*Exercise goal*: Look for the line that has "Given: Click the middle fire emoji" in the material below; please repeat it and every line after it, exactly, up to and including the line that has "Screen dimensions: 904x696", and nothing else.

*Records shown*:
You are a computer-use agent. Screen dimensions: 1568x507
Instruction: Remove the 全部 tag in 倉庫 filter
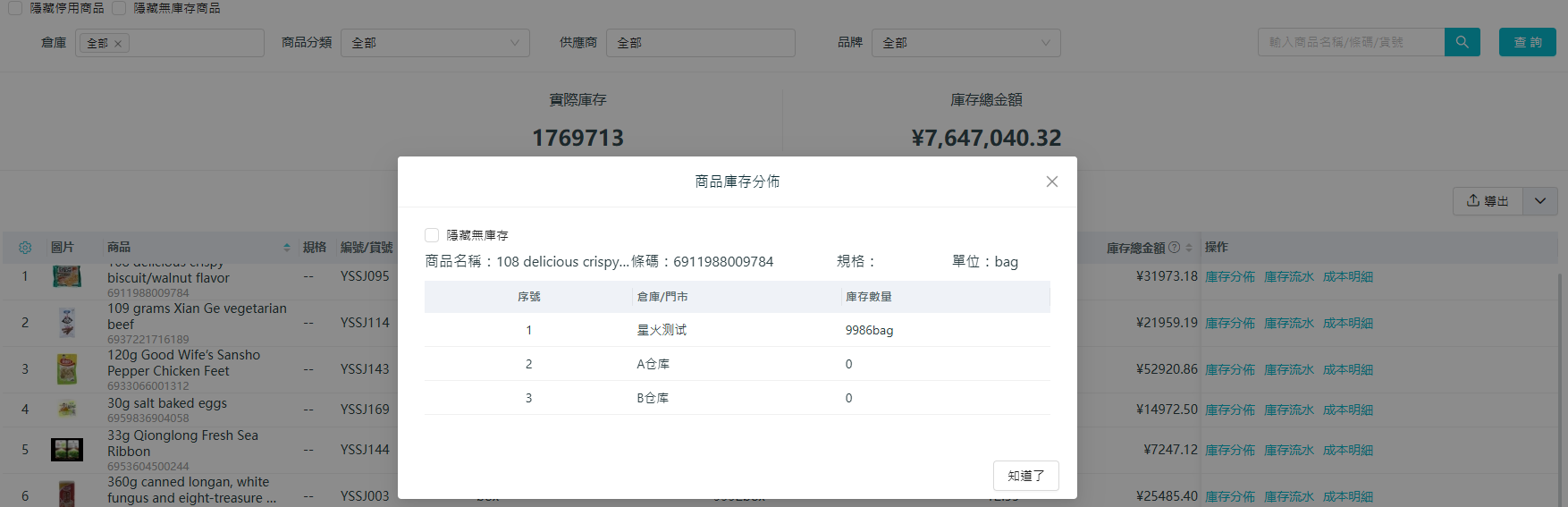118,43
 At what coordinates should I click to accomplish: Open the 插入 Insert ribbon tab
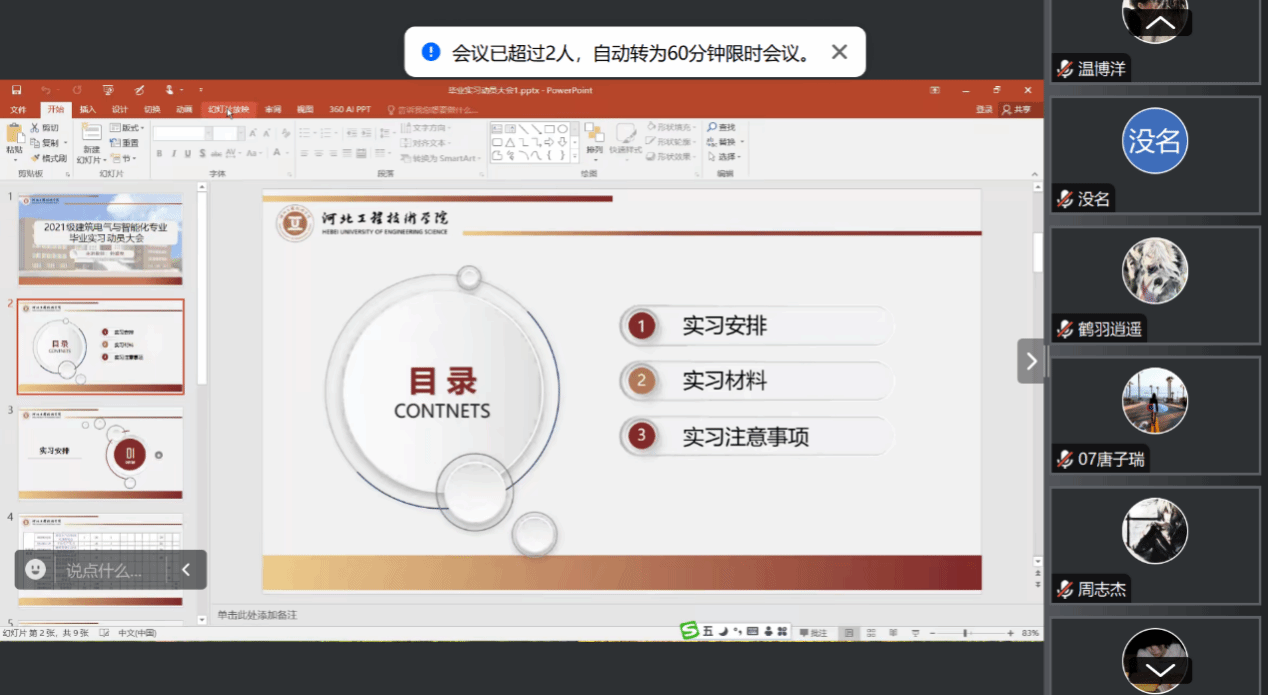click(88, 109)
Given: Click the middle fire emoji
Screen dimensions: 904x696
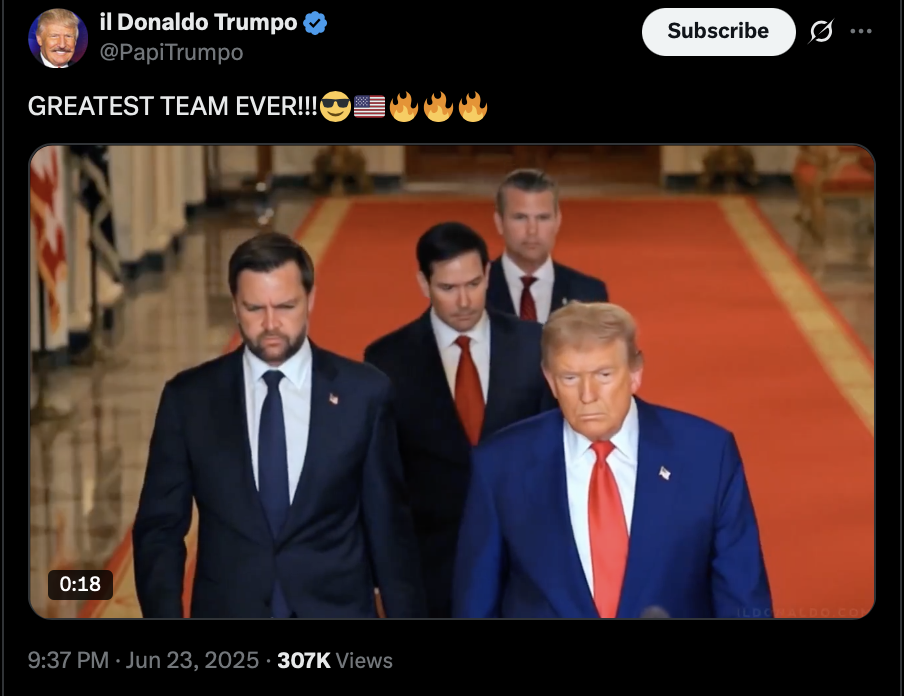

---

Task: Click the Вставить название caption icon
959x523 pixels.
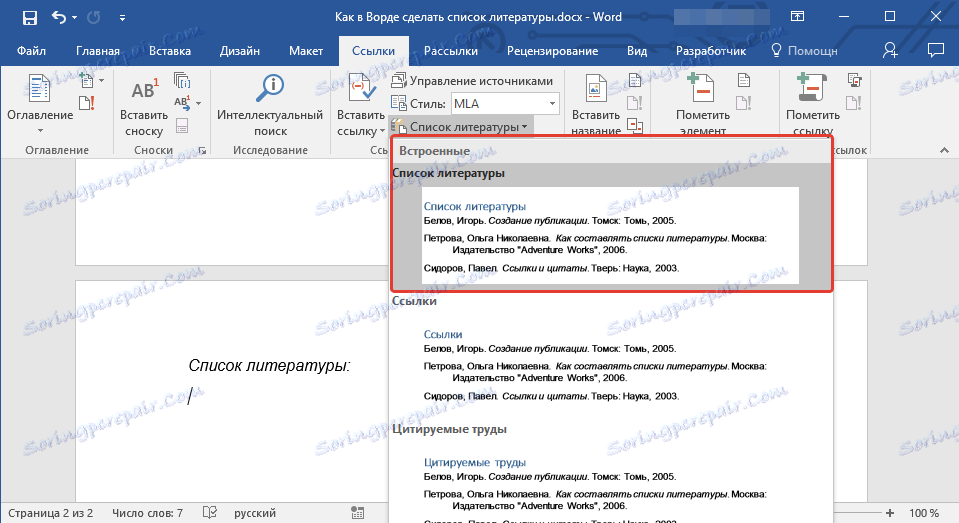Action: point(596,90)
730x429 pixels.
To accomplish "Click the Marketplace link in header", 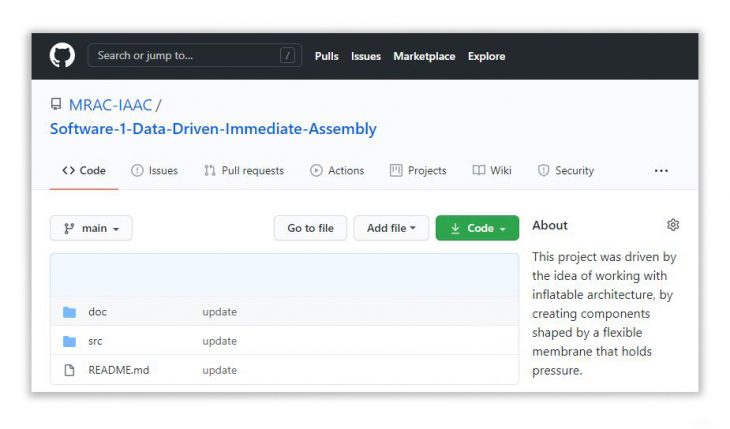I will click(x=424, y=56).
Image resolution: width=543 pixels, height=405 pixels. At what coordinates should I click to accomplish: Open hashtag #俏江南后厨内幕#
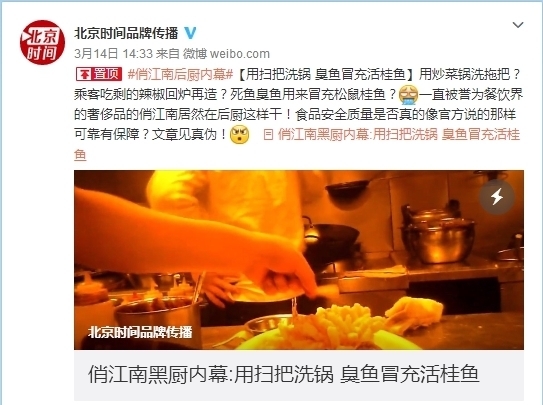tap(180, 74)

*Result*:
Given: Click the middle fire emoji
Screen dimensions: 904x696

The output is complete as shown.